▸ **Texte fourni**:
——————

Ordre infirmier : guerres internes et disette financière
30 novembre 2011
L'ordre infirmier s'est fait discret ces dernières semaines. Toujours englué dans une crise interne, il récupère cependant des cotisations en hausse. Deux mois après le lancement de son plan de restructuration, que devient l'ONI ? Revue de détails.
Adopté début septembre, le plan de restructuration de l'Ordre infirmier prévoit un retour à l'équilibre financier en mai 2012. Pour cela, il s'appuie sur deux leviers : la hausse du nombre de cotisants et la baisse des dépenses, avec un plan social drastique et la suppression des locaux départementaux.
Des cotisations en hausse
Pour revenir à l'équilibre, l'ONI prévoit de franchir la barre des 90.000 cotisants en janvier 2012. Selon les données du 28 novembre 2011, 79.490 infirmiers sont désormais à jour de cotisation, contre 66.564 infirmiers le 12 septembre dernier - à la veille du lancement du plan de restructuration - soit une hausse de 19 %.
Il semble donc que la stratégie adoptée début septembre, les nombreuses lettres de relance envoyées aux récalcitrants et les menaces de déconventionnement à l'encontre des infirmières libérales portent leurs fruits. Cependant, selon le plan de trésorerie de l'ONI dont nous avons obtenu copie, l'Ordre tablait sur 85.559 cotisants fin novembre 2011, il est donc légèrement en dessous de ses objectifs.
A ce jour, 73,7% des inscrits à l'Ordre ont réglé leur cotisation, tandis que la barre des 106.000 inscrits (20% de la profession) a été franchie courant octobre.
Plan social en cours
Proche du dépôt de bilan fin août, l'ONI a engagé un vaste plan social. Désormais, il n'y aura plus qu'une assistante pour 15.000 infirmiers, c'est à dire une assistante par région, contre une par département actuellement. 76 postes vont donc être supprimés.
La procédure de plan social étant en cours, les régions ne savent pas encore de quelles assistantes elles vont devoir se séparer, ni quand celles-ci vont cesser le travail.

——————

(Enregistrements extraits)
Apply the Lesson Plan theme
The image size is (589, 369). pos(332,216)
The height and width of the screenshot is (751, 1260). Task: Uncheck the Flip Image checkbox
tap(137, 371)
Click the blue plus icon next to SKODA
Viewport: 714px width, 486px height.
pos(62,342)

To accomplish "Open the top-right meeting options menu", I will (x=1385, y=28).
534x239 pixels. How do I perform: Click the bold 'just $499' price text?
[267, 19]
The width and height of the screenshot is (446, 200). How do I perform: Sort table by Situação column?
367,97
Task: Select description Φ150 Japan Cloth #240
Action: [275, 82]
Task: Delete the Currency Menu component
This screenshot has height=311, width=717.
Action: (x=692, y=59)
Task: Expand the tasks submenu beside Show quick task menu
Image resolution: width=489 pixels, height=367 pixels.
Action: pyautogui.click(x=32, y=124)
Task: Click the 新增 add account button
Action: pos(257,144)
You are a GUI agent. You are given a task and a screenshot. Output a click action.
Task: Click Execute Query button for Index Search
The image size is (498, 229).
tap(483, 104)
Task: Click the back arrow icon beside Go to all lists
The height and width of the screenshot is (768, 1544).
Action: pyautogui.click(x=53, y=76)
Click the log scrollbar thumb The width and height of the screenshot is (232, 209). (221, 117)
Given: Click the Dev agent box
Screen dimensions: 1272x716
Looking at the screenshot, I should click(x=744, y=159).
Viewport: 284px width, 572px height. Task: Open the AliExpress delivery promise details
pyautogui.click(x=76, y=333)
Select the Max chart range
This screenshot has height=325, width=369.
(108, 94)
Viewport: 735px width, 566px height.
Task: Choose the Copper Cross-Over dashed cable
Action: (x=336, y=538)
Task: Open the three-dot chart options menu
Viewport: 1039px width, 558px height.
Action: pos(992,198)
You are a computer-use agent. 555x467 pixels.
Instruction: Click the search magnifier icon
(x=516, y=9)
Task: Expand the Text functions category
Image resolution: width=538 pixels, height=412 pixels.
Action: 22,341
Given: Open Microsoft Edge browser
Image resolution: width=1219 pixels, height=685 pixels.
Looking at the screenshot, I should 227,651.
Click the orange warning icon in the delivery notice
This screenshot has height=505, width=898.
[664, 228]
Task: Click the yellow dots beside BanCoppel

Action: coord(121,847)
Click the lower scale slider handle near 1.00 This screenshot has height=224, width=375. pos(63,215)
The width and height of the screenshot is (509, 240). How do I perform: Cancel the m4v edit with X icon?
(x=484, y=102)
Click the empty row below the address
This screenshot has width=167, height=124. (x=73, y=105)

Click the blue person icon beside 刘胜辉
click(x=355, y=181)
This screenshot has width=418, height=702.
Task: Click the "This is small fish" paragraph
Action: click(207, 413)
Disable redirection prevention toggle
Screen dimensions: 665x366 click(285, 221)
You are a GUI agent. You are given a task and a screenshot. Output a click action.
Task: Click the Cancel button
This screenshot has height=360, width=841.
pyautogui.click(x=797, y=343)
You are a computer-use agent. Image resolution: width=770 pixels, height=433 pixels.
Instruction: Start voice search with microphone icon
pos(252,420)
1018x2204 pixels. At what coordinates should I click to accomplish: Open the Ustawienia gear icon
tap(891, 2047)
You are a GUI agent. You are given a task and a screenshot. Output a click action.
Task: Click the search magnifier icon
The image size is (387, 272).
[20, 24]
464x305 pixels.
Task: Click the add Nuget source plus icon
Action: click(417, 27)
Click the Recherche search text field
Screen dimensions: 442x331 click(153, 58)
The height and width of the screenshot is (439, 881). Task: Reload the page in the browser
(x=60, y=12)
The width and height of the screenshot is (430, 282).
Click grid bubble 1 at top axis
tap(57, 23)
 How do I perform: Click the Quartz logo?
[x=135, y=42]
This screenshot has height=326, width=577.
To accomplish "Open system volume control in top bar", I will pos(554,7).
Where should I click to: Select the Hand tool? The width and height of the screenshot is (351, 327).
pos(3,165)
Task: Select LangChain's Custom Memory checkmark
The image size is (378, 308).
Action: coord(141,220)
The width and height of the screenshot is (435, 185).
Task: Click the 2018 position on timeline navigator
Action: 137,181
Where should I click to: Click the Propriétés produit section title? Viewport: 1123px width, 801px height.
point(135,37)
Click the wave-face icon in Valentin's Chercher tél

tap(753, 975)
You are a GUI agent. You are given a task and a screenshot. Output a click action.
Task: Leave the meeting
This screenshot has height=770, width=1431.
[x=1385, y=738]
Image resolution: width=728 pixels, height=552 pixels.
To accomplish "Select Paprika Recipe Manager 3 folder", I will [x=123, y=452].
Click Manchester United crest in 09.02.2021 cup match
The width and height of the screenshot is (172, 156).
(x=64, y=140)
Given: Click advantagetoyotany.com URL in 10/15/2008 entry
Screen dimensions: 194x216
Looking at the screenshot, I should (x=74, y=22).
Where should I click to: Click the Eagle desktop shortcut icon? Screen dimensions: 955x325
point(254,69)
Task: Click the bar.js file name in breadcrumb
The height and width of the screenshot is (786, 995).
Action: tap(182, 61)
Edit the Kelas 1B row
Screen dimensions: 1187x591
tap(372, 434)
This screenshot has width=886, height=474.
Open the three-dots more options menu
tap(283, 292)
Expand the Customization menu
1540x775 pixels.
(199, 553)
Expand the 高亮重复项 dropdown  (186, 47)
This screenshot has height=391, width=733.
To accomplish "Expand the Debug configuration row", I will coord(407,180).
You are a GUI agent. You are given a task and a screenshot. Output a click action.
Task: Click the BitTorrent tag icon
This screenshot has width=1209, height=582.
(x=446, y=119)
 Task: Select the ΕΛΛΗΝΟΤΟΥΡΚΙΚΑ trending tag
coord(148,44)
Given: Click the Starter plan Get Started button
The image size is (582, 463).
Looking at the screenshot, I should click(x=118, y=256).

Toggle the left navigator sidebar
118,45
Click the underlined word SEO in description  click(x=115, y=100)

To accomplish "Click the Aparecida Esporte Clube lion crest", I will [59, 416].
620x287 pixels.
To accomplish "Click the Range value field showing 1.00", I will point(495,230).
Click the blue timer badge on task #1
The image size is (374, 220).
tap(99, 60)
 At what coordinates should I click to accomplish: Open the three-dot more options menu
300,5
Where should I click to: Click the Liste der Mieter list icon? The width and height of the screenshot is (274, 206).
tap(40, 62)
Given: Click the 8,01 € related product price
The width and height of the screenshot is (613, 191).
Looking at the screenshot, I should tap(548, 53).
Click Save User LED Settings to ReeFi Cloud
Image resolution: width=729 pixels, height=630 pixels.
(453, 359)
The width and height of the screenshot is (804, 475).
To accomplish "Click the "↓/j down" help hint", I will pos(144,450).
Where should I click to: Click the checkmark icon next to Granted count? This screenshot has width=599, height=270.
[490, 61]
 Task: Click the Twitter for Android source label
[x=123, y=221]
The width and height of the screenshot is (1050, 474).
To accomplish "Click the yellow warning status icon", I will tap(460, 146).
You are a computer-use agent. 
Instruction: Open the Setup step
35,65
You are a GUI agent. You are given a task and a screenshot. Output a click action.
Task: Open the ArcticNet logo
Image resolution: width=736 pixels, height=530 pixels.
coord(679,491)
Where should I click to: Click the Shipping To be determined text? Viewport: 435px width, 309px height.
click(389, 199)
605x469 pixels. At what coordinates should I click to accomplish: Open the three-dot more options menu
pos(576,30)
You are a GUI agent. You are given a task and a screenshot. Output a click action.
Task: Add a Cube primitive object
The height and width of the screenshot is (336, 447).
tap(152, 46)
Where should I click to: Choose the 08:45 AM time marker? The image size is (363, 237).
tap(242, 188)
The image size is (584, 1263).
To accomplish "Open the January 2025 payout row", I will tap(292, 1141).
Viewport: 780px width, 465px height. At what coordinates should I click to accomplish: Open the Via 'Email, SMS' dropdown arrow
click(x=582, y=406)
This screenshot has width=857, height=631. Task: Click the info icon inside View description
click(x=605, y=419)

——————

▸ **Consigne 1**: Résumez en deux phrases le texte sur l'ordre infirmier.
▸ **Consigne 2**: Recopiez, dans le texte sur l'ordre infirmier, le passage qui va de « Ordre infirmier : guerres » jusqu'à « Revue de détails. ».
Les enregistrements n'interviennent pas ici.

▸ **Réponse 1**: Adopté début septembre, le plan de restructuration de l'Ordre infirmier vise un retour à l'équilibre financier en mai 2012 grâce à la hausse du nombre de cotisants et à la baisse des dépenses. Le nombre d'infirmiers à jour de cotisation est passé de 66.564 le 12 septembre à 79.490 le 28 novembre 2011, légèrement en dessous des 85.559 attendus, tandis qu'un plan social en cours doit supprimer 76 postes.

▸ **Réponse 2**:
Ordre infirmier : guerres internes et disette financière
30 novembre 2011
L'ordre infirmier s'est fait discret ces dernières semaines. Toujours englué dans une crise interne, il récupère cependant des cotisations en hausse. Deux mois après le lancement de son plan de restructuration, que devient l'ONI ? Revue de détails.